With bargaining fees exposed, Rudd was forced to respond on the weekend. He said if employers agreed to a compulsory bargaining fee being included in a collective agreement and agreed to collect it for unions, where was the unfairness?
Either Rudd does not get it or else he is treating us as dopes. The unfairness is that employers may well agree to tax workers. It’s no skin off their nose and by agreeing to the union’s biggest earner, bargaining fees, the employer may offer reduced benefits for workers. If the employer refuses, then, according to Collier, Fair Work Australia will be able to step in and impose bargaining fees in a collective agreement. The unfairness is that workers who did not vote on, and may not want or need, the collective agreement will be bound by its terms and be charged a fee for the privilege.

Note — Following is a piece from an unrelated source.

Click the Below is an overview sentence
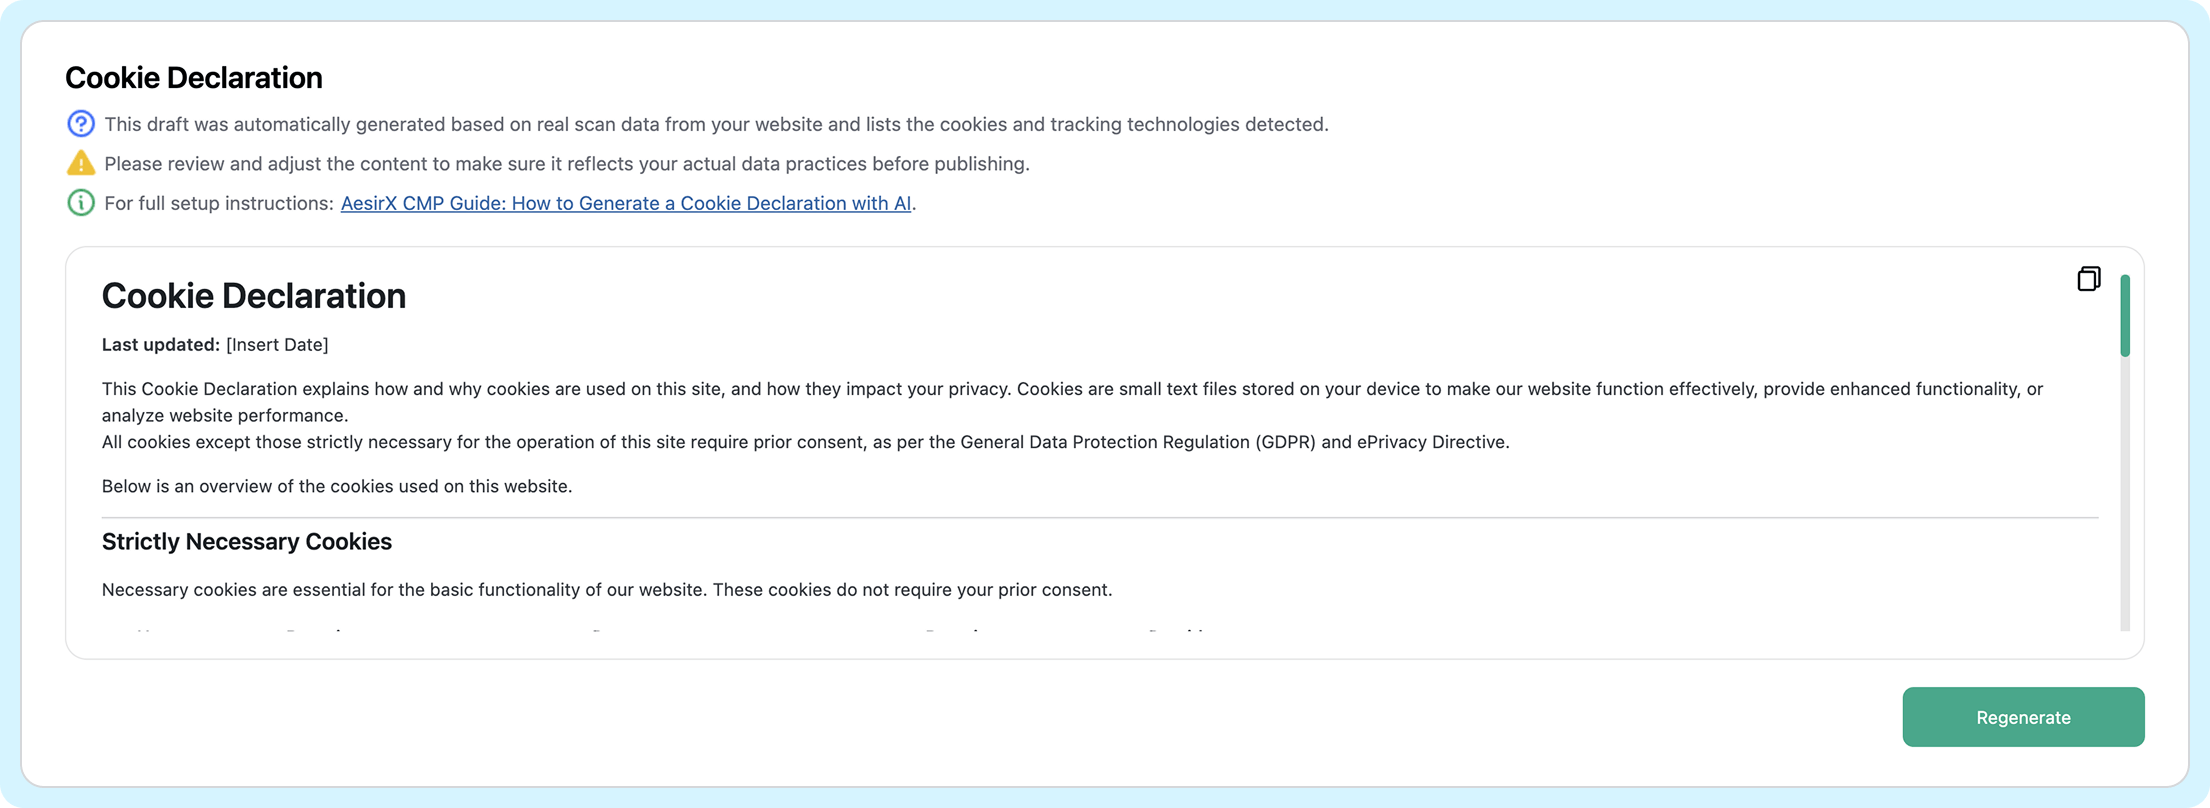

Unionists tell us it is all about dealing with the so-called freeloaders who receive a wage rise without contributing to unions who negotiate the collective agreement. In fact, workers across Australia secure wage rises without the help of unions or collective agreements. According to the Australian Bureau of Statistics, only 24 per cent of workers in the private sector are on registered collective agreements (only 15 per cent of those workers are union members) and 39 per cent of private sector workers are on individual contracts. In other words, Australian workers are able to secure wage rises for reasons other than union muscle. That will all change under a Labor government where the plan is to re-unionise the Australian workforce by stealth.
When Rudd revealed he was not across the detail of Labor’s IR platform, it was a devastating admission from our alternative prime minister. Indeed, his efforts to pull the union movement into line have been laughable. During the weekend he warned unions that they “will survive or die based on their ability to compete”. Compete? Rudd’s IR policy hands unions a new monopoly to negotiate collective agreements and to charge all workers for their efforts.
It is becoming painfully clear that domestic policy has never been Rudd’s focus. Indeed, in his first big interview with The Weekend Australian Magazine after becoming leader, he was asked by Christine Jackman to nominate his greatest strength as alternative prime minister.
Rudd pointed to his knowledge of China gleaned from his diplomat posting and travelling there “probably more than 50 times” since.
It’s neat that Rudd is across the China challenge and is no doubt chuffed to hear that a new biography is due to be translated into Mandarin. But while he was delivering speeches in Washington at the Brookings Institution last month on how China would “shape the history of the Pacific century”, back home Gillard and the ACTU were putting the finishing touches on a plan that effectively introduces compulsory unionism.
From Gillard’s perspective, it makes perfect sense. As one Labor frontbencher told The Sydney Morning Herald, she wants to be the “darling of the union movement”. Whether Rudd wins or loses the election, this is the power base she will ultimately draw on to swallow up the fly. The only question is when.